Outro fator importante é a pluralidade ministerial na igreja. É importante que haja apóstolos, profetas, evangelistas, pastores e mestres, tudo no plural, conforme está em Efésios 4.11. Esses homens devem atuar em conjunto, devem ouvir uns aos outros, afim de que não prevaleça a vontade de um homem, mas o entendimento da vontade de Deus (At.15).

O líder deve ser um orientador e não um dominador do rebanho (I Pedro 5.1-3). Dominador é aquele que tem o domínio, ou seja, é o Senhor. Somente ele é o dono das ovelhas. Os pastores humanos são cuidadores, orientadores, mas não são os donos. Não está certo o líder querer controlar a vida das pessoas. Ele deve ensinar os princípios divinos para uma vida reta. Depois, deve deixar que cada um decida livremente o que fazer. Não é o líder quem deve decidir sobre o casamento, a casa, o emprego, a viagem ou os negócios dos membros da igreja. Nem deve exigir que tudo lhe seja comunicado no que diz respeito à vida particular. Isso se torna um fardo insuportável, além de não ter fundamento bíblico. Um pastor não deve ser um ditador.

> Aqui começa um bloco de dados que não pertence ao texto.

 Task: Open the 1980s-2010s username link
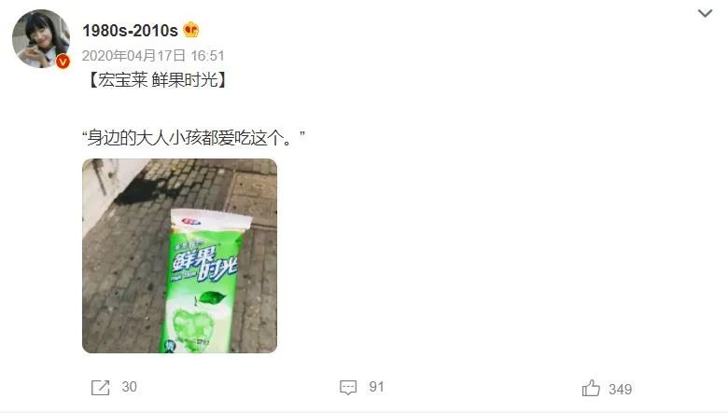(130, 31)
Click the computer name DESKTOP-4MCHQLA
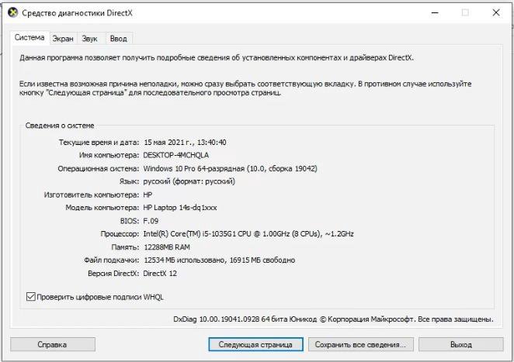 click(x=175, y=155)
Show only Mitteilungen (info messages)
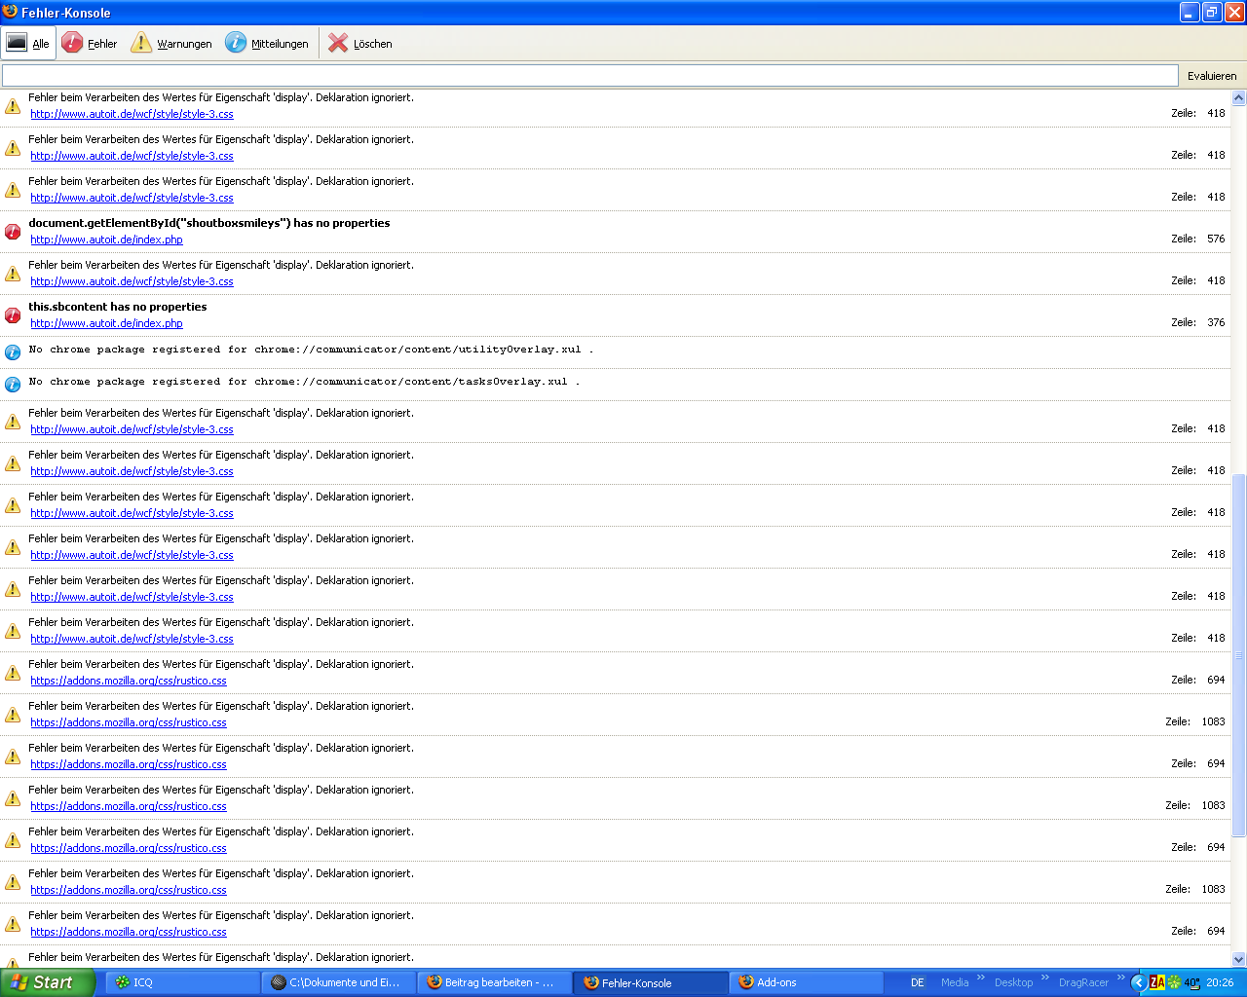1247x997 pixels. click(x=267, y=44)
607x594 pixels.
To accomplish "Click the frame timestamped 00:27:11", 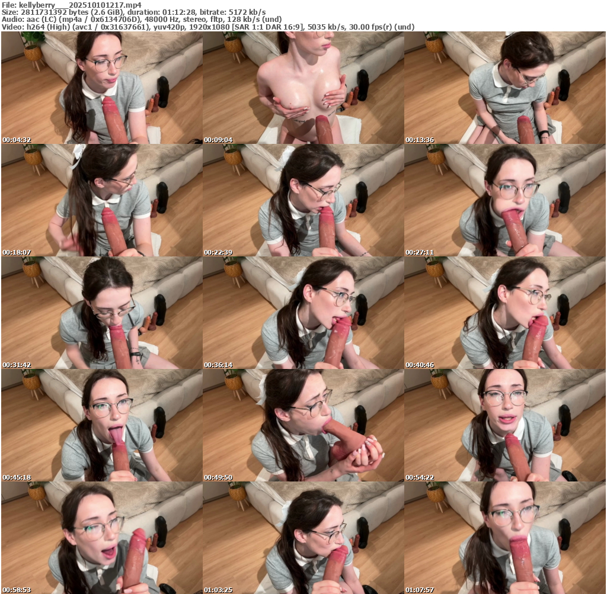I will (x=504, y=200).
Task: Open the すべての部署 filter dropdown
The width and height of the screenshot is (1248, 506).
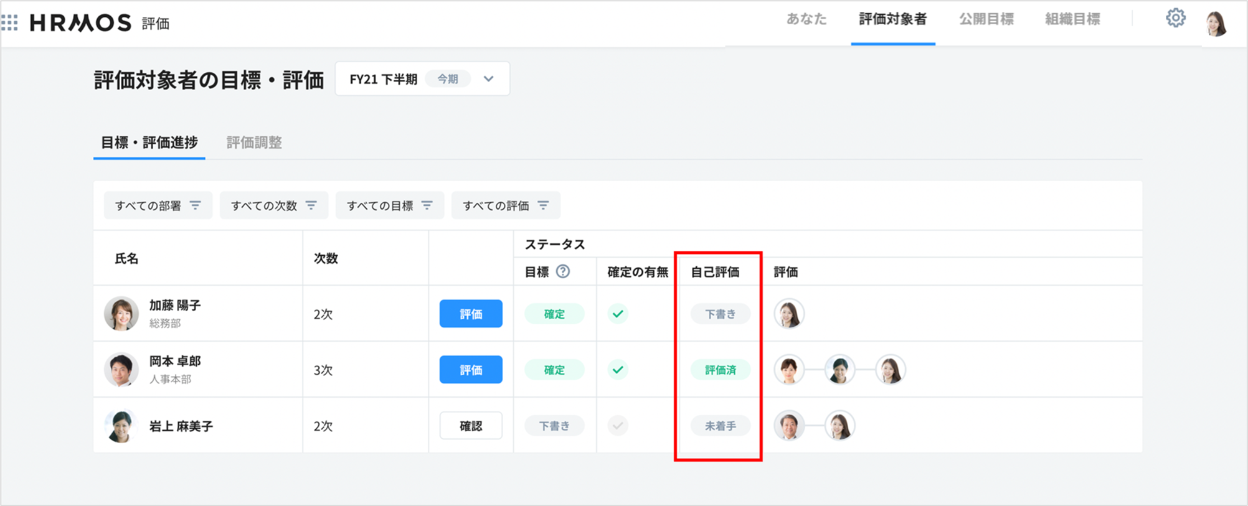Action: [x=158, y=205]
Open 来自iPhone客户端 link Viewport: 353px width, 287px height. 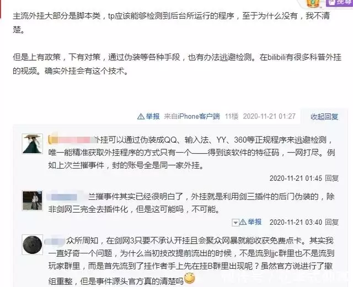tap(192, 116)
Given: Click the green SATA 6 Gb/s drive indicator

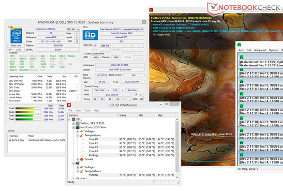Looking at the screenshot, I should point(10,140).
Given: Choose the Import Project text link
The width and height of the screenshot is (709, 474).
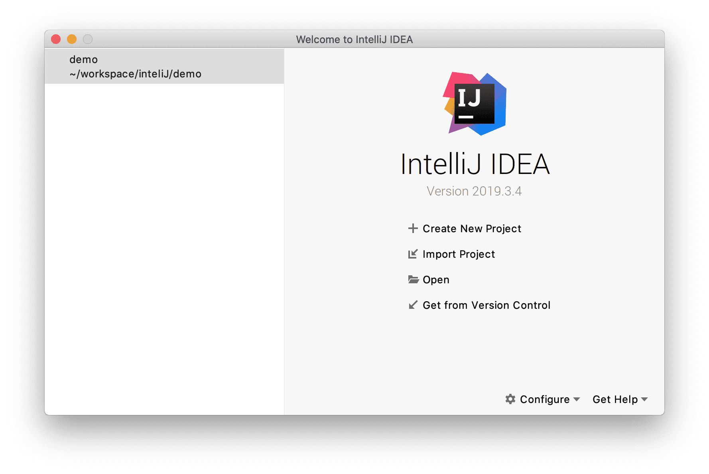Looking at the screenshot, I should [459, 254].
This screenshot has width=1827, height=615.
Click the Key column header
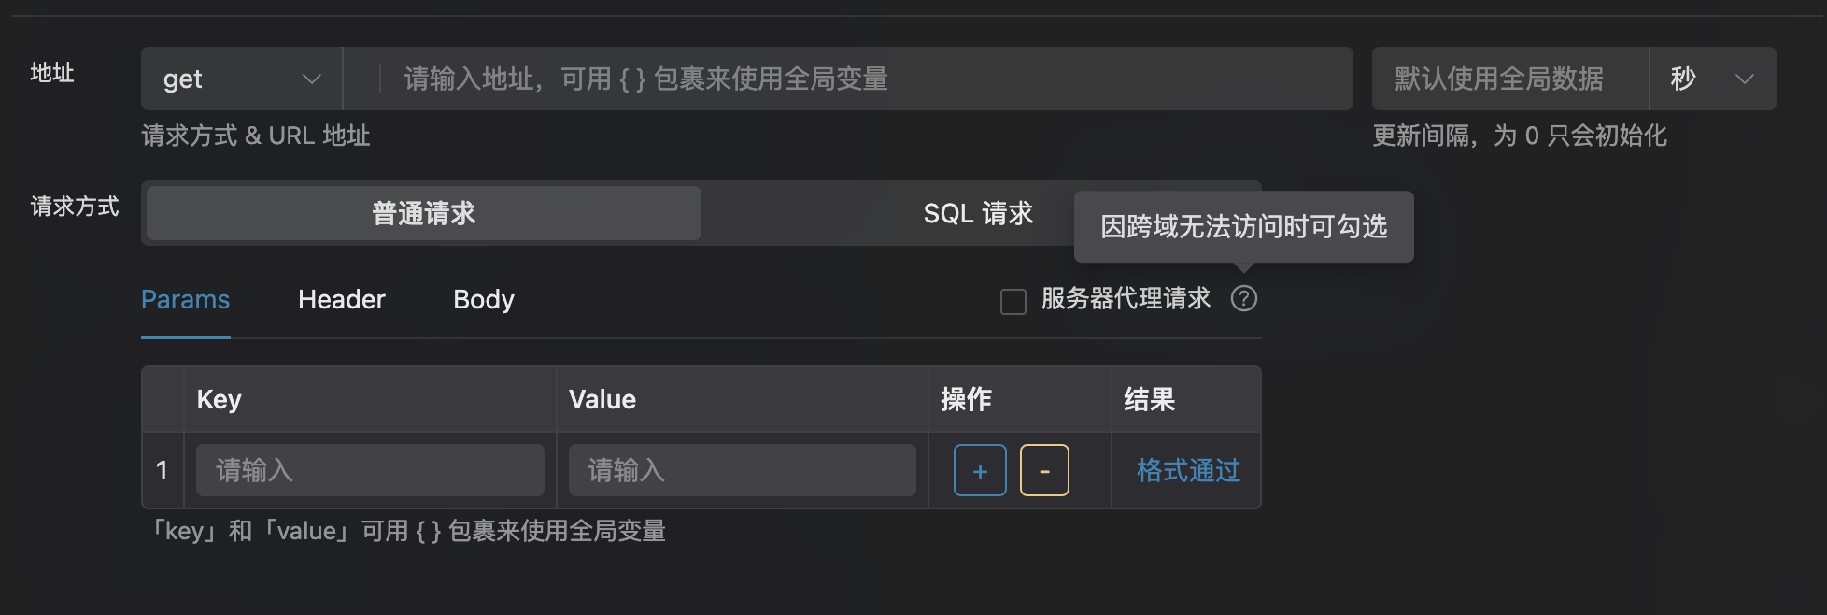coord(219,400)
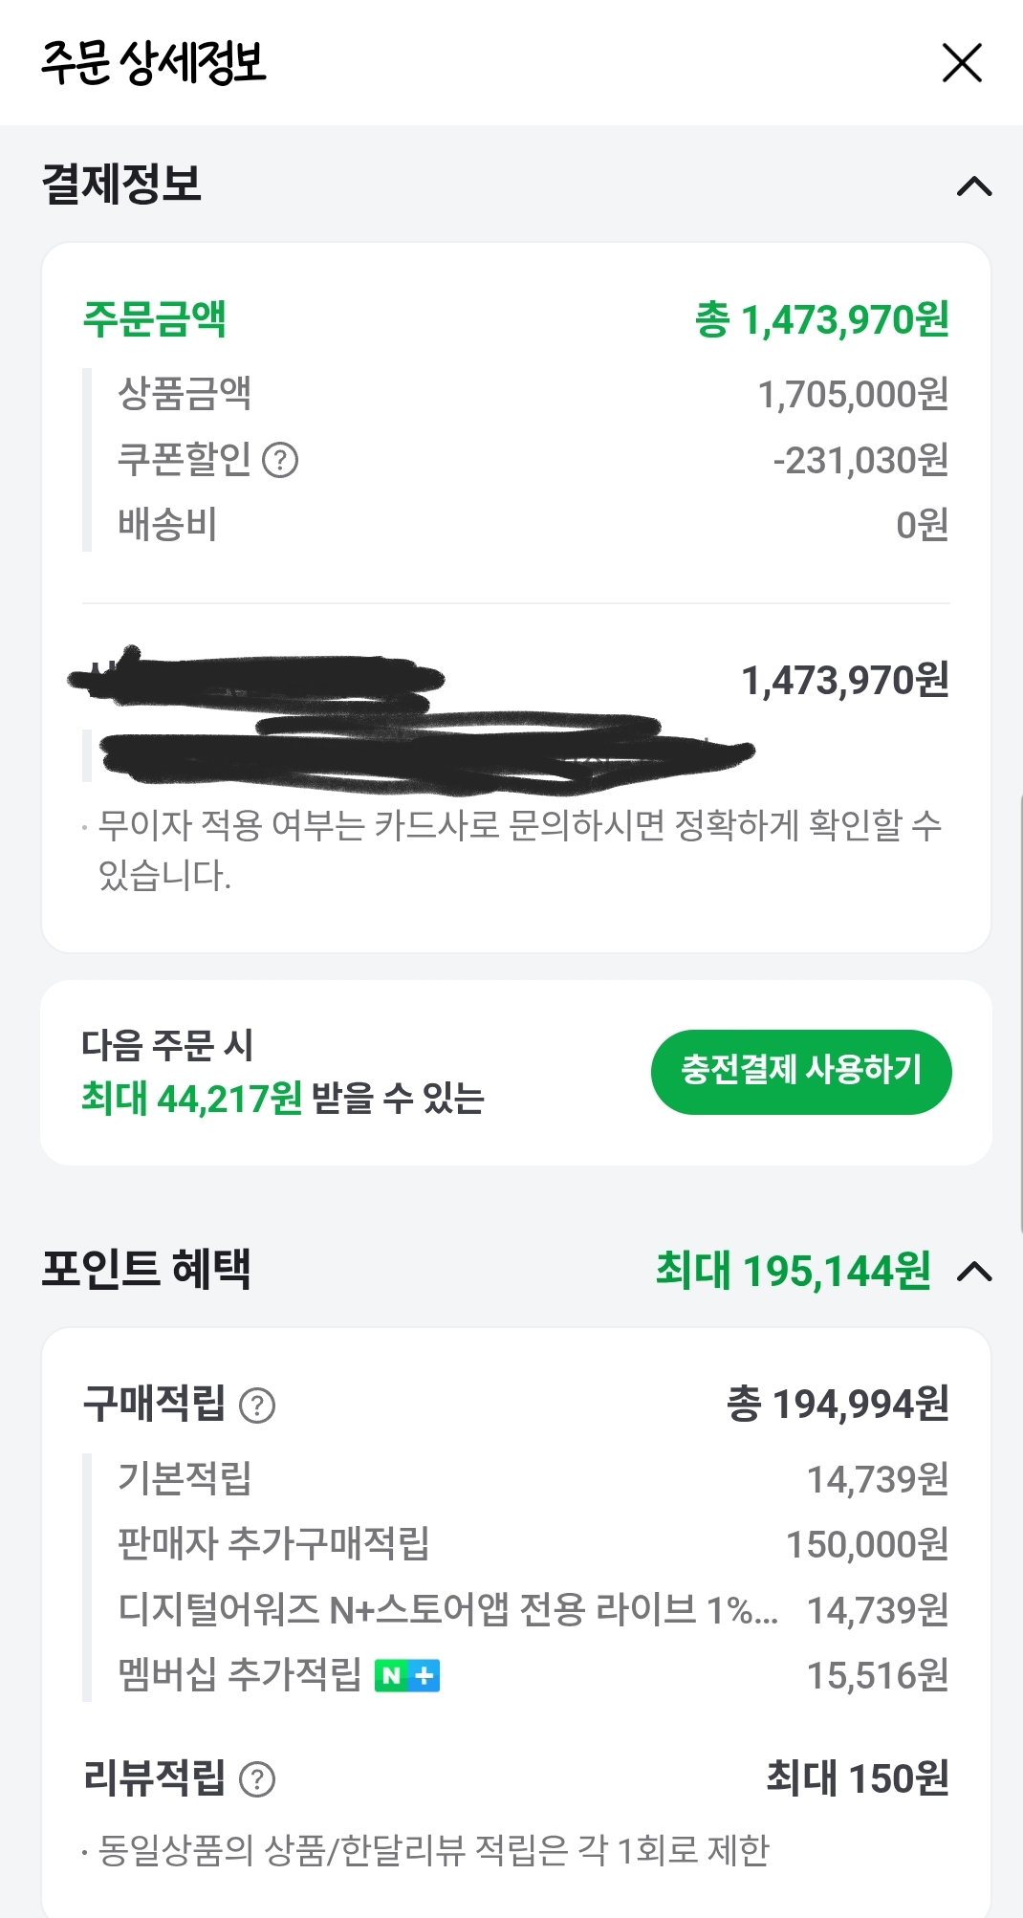The image size is (1023, 1918).
Task: Tap the 배송비 0원 row
Action: pos(533,525)
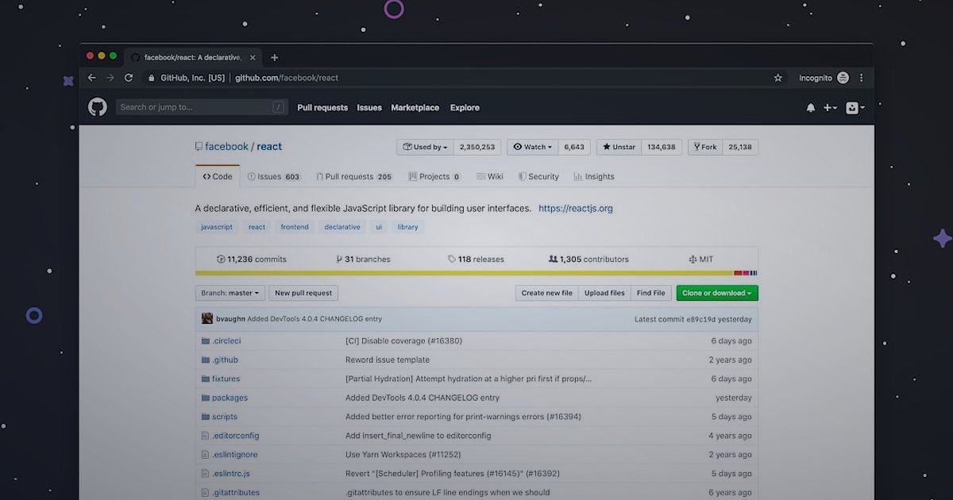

O pastor deve guiar mansamente (v.2). Não basta fazer o trabalho. Precisamos ver como o trabalho está sendo feito. O modo está em destaque: mansamente. A ovelha é um animal dócil e frágil. Precisa de proteção e não de espancamento. Embora existam também bodes no meio do rebanho, nem a eles o Senhor mandou maltratar (II Tm.2.25). Afinal, espiritualmente falando, é muito difícil discernir quem é bode e quem é ovelha. Seria como separar o joio do trigo, e essa tarefa cabe a Deus e não a nós (Mt.13.28-30; Mt.25.33). O pastor precisa ser manso e humilde com suas ovelhas. Mesmo quando falar do pecado, deve fazê-lo com mansidão (Gálatas 6.1), pois o próprio líder, se pecar, desejará ser tratado da mesma forma.

O pastor é aquele que vive para livrar as ovelhas da morte, para salvá-las das garras do leão. Que Deus abençoe os nossos pastores, que tanto têm trabalhado, dando suas vidas pelas ovelhas. Que Jesus, o pastor de todos nós, lhes dê a recompensa pelo seu esforço nessa causa tão nobre.